Ein solches Auto kann auch dann zurückgegeben werden, wenn es über eine Typgenehmigung verfügt. Der Generalanwalt geht sogar noch weiter: Selbst wenn der Verbraucher das Fahrzeug in Kenntnis des Vorhandenseins dieser unzulässigen Abschalteinrichtung (und ihrer Wirkungsweise) erworben hätte, "wird dem Verbraucher nicht das Recht genommen, gemäß der EU-Richtlinie 1999/44 die Vertragsauflösung zu verlangen".
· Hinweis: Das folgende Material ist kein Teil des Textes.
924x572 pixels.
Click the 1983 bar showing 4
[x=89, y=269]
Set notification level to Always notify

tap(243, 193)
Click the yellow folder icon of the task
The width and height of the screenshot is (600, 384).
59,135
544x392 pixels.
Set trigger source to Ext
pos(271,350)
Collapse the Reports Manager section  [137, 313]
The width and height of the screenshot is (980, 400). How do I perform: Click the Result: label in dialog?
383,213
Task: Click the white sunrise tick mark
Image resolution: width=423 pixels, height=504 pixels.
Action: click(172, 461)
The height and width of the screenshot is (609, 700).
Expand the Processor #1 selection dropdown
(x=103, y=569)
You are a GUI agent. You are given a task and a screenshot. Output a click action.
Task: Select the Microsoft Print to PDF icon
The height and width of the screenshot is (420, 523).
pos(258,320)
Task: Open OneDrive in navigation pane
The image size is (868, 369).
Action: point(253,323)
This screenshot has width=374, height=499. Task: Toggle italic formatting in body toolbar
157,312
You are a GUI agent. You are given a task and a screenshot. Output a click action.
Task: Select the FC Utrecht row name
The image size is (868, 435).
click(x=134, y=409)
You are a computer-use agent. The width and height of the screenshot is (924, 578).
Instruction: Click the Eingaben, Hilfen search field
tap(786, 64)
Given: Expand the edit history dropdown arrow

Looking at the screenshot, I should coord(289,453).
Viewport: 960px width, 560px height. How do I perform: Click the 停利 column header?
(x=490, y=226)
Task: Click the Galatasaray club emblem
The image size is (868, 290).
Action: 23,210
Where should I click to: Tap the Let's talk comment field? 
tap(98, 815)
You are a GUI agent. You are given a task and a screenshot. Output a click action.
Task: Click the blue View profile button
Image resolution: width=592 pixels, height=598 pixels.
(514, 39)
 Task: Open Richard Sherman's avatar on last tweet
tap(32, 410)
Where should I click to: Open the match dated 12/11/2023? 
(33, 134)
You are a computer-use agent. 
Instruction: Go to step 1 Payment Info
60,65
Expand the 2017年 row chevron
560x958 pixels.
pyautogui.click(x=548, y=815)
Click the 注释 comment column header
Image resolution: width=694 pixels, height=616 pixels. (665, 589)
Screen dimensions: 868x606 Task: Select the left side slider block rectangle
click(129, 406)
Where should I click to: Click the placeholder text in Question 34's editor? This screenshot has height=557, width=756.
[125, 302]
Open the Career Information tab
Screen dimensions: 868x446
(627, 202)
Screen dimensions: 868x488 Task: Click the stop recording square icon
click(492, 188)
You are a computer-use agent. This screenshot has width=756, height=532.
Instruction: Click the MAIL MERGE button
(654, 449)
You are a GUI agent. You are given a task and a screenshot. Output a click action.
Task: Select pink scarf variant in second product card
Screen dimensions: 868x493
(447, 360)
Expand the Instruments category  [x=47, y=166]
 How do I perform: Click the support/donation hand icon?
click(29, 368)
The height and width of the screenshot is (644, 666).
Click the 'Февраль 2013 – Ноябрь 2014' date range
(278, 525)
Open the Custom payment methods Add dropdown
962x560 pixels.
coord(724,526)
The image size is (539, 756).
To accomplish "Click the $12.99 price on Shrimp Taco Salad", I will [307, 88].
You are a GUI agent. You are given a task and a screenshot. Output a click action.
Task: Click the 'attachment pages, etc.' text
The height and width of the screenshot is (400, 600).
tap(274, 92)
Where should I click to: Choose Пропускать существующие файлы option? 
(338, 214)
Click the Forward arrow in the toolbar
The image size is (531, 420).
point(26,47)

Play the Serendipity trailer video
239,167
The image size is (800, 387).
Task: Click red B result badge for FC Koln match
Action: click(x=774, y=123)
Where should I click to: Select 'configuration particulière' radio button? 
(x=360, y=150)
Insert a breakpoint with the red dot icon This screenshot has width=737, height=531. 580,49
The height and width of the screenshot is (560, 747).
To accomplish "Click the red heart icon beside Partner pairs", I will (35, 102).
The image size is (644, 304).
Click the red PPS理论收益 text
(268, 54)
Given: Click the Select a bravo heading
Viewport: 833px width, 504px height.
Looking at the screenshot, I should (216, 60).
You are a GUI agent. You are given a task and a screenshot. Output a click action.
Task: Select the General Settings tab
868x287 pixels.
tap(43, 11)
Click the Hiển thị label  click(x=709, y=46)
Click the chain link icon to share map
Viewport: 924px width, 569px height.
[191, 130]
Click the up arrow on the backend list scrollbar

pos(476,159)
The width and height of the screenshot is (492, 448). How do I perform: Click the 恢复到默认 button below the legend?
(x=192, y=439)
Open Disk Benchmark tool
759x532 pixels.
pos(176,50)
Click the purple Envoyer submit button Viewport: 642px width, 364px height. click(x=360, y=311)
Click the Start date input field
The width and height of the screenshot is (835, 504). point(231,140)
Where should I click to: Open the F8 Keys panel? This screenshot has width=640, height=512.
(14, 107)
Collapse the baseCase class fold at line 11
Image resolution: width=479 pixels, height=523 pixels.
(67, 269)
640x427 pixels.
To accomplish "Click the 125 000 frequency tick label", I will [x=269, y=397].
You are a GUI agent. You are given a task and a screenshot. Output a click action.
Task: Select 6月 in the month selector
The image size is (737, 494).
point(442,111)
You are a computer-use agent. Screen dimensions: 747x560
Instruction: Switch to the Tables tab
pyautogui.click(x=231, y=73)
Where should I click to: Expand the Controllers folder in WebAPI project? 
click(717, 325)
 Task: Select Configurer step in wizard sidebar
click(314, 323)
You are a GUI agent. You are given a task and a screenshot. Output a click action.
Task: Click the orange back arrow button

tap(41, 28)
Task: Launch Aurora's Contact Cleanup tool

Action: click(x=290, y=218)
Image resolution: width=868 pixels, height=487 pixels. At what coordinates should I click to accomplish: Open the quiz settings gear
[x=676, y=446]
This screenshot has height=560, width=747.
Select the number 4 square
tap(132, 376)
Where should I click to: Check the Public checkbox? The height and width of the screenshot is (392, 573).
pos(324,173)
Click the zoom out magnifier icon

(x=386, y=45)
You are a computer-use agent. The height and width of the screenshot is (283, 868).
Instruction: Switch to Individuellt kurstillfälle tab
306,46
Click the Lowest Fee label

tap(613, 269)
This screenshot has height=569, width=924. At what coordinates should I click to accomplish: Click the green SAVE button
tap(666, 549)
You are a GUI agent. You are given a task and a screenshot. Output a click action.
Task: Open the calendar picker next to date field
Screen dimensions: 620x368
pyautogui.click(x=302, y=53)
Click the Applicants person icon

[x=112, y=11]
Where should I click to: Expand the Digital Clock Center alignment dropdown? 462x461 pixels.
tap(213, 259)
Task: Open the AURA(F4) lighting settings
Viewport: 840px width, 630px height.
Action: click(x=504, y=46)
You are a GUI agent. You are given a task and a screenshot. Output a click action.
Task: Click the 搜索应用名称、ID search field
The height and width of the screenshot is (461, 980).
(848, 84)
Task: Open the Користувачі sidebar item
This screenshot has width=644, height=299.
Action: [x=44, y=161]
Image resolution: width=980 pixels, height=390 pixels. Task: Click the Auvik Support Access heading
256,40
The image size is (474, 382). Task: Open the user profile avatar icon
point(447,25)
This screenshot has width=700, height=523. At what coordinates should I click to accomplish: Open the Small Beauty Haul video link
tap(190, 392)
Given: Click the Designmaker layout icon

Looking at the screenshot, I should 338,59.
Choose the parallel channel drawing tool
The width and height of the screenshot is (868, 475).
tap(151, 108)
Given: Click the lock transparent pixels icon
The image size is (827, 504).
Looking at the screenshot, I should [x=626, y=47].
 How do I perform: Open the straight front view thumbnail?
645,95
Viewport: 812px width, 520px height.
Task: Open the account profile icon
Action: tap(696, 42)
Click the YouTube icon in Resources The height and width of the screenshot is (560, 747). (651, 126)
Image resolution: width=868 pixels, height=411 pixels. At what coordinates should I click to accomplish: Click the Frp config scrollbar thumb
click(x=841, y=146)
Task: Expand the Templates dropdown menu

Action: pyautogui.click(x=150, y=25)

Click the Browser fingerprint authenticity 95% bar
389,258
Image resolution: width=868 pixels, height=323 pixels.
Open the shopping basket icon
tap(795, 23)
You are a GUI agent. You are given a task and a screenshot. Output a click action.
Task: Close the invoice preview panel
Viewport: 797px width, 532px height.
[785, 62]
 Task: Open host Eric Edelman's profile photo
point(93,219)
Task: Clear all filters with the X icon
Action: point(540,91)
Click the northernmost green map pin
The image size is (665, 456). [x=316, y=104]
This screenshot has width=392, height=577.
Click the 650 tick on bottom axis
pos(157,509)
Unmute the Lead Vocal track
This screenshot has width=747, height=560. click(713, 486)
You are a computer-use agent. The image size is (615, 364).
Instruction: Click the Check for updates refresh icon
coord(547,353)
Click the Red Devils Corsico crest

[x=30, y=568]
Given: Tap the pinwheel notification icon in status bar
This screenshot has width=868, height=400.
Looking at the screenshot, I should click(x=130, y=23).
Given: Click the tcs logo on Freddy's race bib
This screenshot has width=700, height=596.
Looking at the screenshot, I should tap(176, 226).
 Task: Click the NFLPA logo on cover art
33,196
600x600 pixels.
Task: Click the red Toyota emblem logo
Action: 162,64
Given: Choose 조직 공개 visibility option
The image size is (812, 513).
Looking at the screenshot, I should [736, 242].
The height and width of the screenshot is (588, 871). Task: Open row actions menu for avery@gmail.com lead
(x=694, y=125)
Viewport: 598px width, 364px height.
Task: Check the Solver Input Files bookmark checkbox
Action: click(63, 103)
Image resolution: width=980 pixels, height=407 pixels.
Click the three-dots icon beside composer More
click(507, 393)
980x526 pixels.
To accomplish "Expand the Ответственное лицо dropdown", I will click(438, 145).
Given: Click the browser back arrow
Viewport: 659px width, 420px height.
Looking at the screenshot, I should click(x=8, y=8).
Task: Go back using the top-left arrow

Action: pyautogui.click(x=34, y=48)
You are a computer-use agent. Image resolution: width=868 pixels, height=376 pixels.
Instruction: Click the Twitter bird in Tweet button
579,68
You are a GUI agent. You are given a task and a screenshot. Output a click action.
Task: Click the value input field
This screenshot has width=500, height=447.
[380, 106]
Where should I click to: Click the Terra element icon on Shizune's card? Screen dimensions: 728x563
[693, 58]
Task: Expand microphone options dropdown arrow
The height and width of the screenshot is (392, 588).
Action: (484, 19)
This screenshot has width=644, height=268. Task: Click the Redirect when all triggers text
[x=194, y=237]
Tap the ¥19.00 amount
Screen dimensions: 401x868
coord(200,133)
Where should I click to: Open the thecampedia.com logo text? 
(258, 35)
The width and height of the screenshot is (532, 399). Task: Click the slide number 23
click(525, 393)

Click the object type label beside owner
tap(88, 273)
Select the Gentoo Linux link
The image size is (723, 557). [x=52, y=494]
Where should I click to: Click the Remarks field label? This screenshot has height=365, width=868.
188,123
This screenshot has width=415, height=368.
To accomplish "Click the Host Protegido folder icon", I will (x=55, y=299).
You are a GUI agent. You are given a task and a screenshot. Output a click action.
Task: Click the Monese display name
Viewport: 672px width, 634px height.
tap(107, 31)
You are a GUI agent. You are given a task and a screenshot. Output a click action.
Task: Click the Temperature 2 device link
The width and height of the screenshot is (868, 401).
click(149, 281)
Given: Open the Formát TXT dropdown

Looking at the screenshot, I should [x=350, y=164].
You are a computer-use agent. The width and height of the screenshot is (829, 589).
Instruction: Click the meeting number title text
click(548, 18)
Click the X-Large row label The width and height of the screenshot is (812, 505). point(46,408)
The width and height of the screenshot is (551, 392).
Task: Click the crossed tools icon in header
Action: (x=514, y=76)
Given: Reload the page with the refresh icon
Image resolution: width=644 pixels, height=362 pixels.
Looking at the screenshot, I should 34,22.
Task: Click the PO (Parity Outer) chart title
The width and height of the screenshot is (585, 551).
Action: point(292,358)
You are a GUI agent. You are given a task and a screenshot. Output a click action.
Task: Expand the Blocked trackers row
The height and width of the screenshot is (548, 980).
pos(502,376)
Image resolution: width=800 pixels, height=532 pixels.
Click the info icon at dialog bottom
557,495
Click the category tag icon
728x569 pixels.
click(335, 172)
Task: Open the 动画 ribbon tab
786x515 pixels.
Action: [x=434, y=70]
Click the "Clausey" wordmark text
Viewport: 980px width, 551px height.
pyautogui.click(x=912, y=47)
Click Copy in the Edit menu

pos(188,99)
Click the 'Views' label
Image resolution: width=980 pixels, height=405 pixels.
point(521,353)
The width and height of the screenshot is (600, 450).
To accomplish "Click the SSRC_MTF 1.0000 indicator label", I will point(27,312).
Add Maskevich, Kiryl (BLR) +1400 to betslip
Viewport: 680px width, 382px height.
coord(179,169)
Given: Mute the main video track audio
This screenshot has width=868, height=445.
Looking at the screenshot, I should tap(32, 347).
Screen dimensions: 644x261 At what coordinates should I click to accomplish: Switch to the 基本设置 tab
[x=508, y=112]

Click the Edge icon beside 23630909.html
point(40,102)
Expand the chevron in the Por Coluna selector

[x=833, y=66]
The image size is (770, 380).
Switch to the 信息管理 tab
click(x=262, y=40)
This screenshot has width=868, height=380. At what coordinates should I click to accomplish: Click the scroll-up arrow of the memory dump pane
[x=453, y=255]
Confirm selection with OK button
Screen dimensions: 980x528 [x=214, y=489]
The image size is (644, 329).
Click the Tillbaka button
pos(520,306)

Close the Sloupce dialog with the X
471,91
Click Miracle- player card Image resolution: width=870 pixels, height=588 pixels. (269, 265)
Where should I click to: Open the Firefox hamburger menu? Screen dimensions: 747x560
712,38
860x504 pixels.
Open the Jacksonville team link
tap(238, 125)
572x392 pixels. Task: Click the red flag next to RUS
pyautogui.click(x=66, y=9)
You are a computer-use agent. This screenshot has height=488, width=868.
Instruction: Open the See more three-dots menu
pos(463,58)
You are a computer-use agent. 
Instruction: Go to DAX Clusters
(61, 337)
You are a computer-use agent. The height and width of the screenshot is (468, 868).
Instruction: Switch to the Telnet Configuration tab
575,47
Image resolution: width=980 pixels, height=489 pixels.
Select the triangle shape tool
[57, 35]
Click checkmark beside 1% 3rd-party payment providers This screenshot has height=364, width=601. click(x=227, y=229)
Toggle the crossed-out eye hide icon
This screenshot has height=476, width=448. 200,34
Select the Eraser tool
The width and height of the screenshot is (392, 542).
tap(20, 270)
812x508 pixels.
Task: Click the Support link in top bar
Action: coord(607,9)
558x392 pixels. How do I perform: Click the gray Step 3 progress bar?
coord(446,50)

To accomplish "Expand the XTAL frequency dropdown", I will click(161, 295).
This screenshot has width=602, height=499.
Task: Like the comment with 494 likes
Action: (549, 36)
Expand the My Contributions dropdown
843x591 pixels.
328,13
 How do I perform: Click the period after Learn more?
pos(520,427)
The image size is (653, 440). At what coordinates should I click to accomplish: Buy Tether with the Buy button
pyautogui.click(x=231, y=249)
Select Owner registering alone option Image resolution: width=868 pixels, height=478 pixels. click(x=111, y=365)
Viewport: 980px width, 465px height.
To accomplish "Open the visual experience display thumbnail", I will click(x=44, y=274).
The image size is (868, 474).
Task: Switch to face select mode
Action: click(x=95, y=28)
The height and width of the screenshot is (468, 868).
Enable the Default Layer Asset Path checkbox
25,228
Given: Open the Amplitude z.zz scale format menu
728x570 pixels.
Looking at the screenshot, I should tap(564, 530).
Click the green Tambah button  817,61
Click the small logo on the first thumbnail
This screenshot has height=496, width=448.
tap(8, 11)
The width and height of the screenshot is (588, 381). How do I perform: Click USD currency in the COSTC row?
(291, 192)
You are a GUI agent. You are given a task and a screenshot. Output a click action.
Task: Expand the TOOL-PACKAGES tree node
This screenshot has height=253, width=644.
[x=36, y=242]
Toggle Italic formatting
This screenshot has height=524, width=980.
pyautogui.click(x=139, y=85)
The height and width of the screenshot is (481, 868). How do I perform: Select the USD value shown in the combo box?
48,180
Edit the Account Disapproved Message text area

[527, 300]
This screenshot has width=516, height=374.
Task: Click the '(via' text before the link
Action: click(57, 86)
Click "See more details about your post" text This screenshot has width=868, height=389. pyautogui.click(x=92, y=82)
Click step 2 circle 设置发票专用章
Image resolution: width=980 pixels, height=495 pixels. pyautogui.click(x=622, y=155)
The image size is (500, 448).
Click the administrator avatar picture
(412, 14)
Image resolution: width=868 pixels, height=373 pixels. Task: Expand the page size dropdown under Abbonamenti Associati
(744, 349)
Das darf als klares Signal insbesondere an das für die Landesgerichte Linz, Wels und Salzburg zuständige Oberlandesgericht Linz gewertet werden. Dort wurden dutzende Dieselklagen abgewiesen mit der Begründung, die Käufer hätten die Autos jedenfalls gekauft, weil ihnen, salopp ausgedrückt, der Umweltdefekt egal gewesen wäre.

Realer Fahrbetrieb

In der Sache der verharmlosend als Thermofenster bezeichneten unzulässigen Abschalteinrichtung in der Abgasreinigung schärfte der EuGH-Generalanwalt die im EuGH-Thermofenster-Urteil vom Dezember erfolgten Feststellungen: Als "Normalbetrieb" eines Fahrzeugs seien nicht die Bedingungen auf dem Prüfstand gemäß dem Neuen Europäischen Fahrzyklus gemeint, sondern der reale Fahrbetrieb. Eine Software, die die Wirksamkeit des Emissionskontrollsystems verringere und "vornehmlich der Schonung von Anbauteilen" wie Dieselpartikelfilter, Abgasrückführungsventil und -kühler dient", fällt demnach nicht unter die Verbotsausnahme. Letztere beschränke sich auf kurzfristigen Schutz des Motors im Fall akuter Probleme.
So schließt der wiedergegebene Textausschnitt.